Kadek Yogi Prabhawa, SS, M.Si
(dimuat dalam Buletin Sudamala Volume 04/1/2018)
Abstrak
Komodifikasi merupakan fenomena menarik untuk diwacanakan pada era kekinian karena menghadirkan sesuatu yang unik sehingga menjadikannya berbeda dibanding era sebelumnya. Produksi dalam komodifikasi situs Pura Goa Gajah terjadi sesuai dengan teori komodifikasi mencakup produksi, distribusi, dan konsumsi. Sebagai salah satu objek wisata, Situs Pura Goa Gajah memiliki tanda-tanda yang dikemas ke dalam paket wisata kemudian ditawarkan dan dijual kepada wisatawan. Adapun tanda-tanda atau bentuk-bentuk produk yang dijadikan komoditas terdiri atas (1) Pura Goa Gajah, yang dilengkapi uraian tentang sejarah pura yang panjang yang berdasarkan tinggalan arkeologis berasal dari abad ke-11, struktur pura dengan tri mandalanya, fungsi pura sebagai tepat suci, dan status pura sebagai cagar budaya; dan (2) warisan budaya berbentuk seni arca, prasasti, estetika arsitektur, dan lain-lainnya.
Latar Belakang
Menurut Khaldun (dalam Mulyanto, 2012: 12) produksi adalah proses mengubah sesuatu menjadi sesuatu yang bisa memenuhi kebutuhan manusia dengan memanfaatkan daya yang ada. Tanpa curahan kerja, segala daya yang ada di alam tidak akan bisa menghasilkan sesuatu untuk memenuhi kebutuhan. Tanpa upaya, daya sekedar potensi. Begitu pula tanpa daya, upaya menjadi sia-sia. Sesuai dengan batasan yang diberikan oleh khaldun bahwa inti produksi adalah mengubah sesuatu merujuk kepada perubahan bentuk. Bila dikaitkan dengan produk-produk komoditas di Situs Pura Goa Gajah adalah berupa warisan budaya, maka pengertian merubah yang dimaksudkan dalam produksi tidak mengubah bentuk, tapi mengubah penampilannya. Artinya, bentuk benda-benda warisan budaya yang dijadikan komoditas daya tarik wisata tetap utuh, akan tetapi dikemas agar tampilannya menarik sehingga dapat memberikan kepuasan kepada yang melihatnya.

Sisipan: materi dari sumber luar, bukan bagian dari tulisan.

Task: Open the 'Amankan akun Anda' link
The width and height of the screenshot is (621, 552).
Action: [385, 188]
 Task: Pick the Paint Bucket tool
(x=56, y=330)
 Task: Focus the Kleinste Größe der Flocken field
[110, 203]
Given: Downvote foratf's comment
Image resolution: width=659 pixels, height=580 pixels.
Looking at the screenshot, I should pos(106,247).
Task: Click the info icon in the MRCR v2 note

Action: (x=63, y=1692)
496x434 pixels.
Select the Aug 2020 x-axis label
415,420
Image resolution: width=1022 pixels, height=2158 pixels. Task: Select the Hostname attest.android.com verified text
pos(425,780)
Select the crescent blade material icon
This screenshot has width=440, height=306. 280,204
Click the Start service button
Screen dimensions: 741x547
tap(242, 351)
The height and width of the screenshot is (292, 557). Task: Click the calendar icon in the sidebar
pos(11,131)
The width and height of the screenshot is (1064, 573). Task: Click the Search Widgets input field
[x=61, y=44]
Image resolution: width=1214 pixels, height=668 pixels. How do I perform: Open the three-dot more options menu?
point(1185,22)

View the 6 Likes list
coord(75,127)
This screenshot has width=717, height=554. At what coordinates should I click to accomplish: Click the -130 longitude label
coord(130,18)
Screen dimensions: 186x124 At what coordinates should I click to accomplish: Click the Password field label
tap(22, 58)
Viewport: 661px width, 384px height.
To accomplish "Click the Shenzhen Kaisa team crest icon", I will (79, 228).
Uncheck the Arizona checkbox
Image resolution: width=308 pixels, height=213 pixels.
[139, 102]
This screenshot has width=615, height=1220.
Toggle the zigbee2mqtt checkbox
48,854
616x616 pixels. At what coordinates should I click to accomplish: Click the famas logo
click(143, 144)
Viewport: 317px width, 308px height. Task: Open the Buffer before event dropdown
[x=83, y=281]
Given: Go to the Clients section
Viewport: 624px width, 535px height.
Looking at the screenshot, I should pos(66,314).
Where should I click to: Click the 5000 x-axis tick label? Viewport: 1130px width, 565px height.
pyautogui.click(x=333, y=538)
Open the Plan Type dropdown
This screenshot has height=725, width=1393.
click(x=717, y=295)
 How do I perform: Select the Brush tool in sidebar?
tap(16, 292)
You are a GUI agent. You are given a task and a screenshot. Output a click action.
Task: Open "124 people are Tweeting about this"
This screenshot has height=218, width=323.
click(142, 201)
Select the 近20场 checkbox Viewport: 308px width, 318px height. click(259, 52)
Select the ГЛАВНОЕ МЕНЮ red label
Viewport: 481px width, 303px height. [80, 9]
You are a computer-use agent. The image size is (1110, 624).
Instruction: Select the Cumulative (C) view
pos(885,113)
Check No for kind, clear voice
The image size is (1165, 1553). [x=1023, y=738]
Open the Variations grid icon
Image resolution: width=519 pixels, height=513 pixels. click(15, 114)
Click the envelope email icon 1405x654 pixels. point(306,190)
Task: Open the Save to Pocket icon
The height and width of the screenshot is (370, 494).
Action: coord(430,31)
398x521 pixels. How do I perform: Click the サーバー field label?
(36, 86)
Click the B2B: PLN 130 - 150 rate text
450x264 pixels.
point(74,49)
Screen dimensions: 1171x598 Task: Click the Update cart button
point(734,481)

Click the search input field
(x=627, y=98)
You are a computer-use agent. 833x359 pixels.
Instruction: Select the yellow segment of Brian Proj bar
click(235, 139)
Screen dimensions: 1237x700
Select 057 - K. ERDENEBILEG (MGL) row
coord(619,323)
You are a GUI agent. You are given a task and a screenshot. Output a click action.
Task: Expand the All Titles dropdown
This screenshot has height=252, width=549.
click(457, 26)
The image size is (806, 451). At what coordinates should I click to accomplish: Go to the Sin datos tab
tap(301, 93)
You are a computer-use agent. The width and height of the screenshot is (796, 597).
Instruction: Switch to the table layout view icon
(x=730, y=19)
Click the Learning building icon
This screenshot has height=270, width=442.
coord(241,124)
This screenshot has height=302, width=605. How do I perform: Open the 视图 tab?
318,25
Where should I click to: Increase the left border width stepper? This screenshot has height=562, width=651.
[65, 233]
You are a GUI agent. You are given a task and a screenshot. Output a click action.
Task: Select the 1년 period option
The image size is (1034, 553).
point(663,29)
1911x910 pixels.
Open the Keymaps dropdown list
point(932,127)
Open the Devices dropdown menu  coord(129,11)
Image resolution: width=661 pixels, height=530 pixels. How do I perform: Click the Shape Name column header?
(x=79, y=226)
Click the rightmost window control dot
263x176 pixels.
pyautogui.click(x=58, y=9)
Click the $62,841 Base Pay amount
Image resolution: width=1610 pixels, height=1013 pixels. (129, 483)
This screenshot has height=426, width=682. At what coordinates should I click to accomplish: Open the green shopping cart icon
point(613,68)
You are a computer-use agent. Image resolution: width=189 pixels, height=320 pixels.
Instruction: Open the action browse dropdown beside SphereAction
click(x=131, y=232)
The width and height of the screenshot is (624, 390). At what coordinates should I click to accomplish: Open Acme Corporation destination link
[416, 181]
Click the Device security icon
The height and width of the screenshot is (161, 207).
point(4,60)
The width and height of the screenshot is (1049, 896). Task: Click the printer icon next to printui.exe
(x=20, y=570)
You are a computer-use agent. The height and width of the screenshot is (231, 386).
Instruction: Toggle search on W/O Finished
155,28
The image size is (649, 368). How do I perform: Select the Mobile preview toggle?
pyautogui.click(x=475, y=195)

Warisan budaya (heritage) dewasa ini telah mendapat perhatian yang luas. Tumbuhnya kesadaran tentang perlunya penyelamatan benda budaya yang merupakan bukti sejarah masa lalu, dan di sisi lain, adanya peluang ekonomi pariwisata yang memanfaatkan benda budaya tersebut, melahirkan berbagai upaya pelestarian, pengembangan, dan pemanfaatan untuk kepentingan peningkatan kehidupan masyarakat. Jika benda-benda tersebut dikelola secara baik dan profesional, sebagai bagian dari suatu kebudayaan, pusaka budaya bisa menjadi alat pemberdayaan bagi pihak-pihak yang terkait, yaitu pemerintah selaku pemegang kebijakan politik, pengusaha dalam bidang ekonomi, dan masyarakat sebagai pemilik kebudayaan (setiawan, 2011: 2).
Pusaka budaya yang merupakan sebagian dari kebudayaan masa lalu, juga merupakan hasil tanggapan manusia pendukungnya terhadap lingkungan alam dalam usahanya untuk memenuhi keperluan hidupnya. Bagi bangsa Indonesia yang pernah mengalami masa lalu yang gemilang, tentu pusaka budaya yang telah melahirkan kepribadian bangsa akan menempati kedudukan yang sangat penting dalam pembangunan yang berakar pada sejarahnya sendiri.
Bali mempunyai potensi yang besar di bidang pusaka budaya. Keindahan alam dan budaya telah menjadi image kepariwisataan daerah ini. Pemerintah Daerah Bali telah mencanangkan bahwa pariwisata yang dikembangkan adalah pariwisata budaya yang dijiwai oleh agama Hindu. Pariwisata budaya adalah jenis kepariwisataan yang dalam pengembangannya menggunakan kebudayaan Bali sebagai potensi dasar, yang di dalamnya tersirat satu cita-cita akan adanya hubungan timbal balik yang serasi, selaras, dan seimbang antara pariwisata dan kebudayaan.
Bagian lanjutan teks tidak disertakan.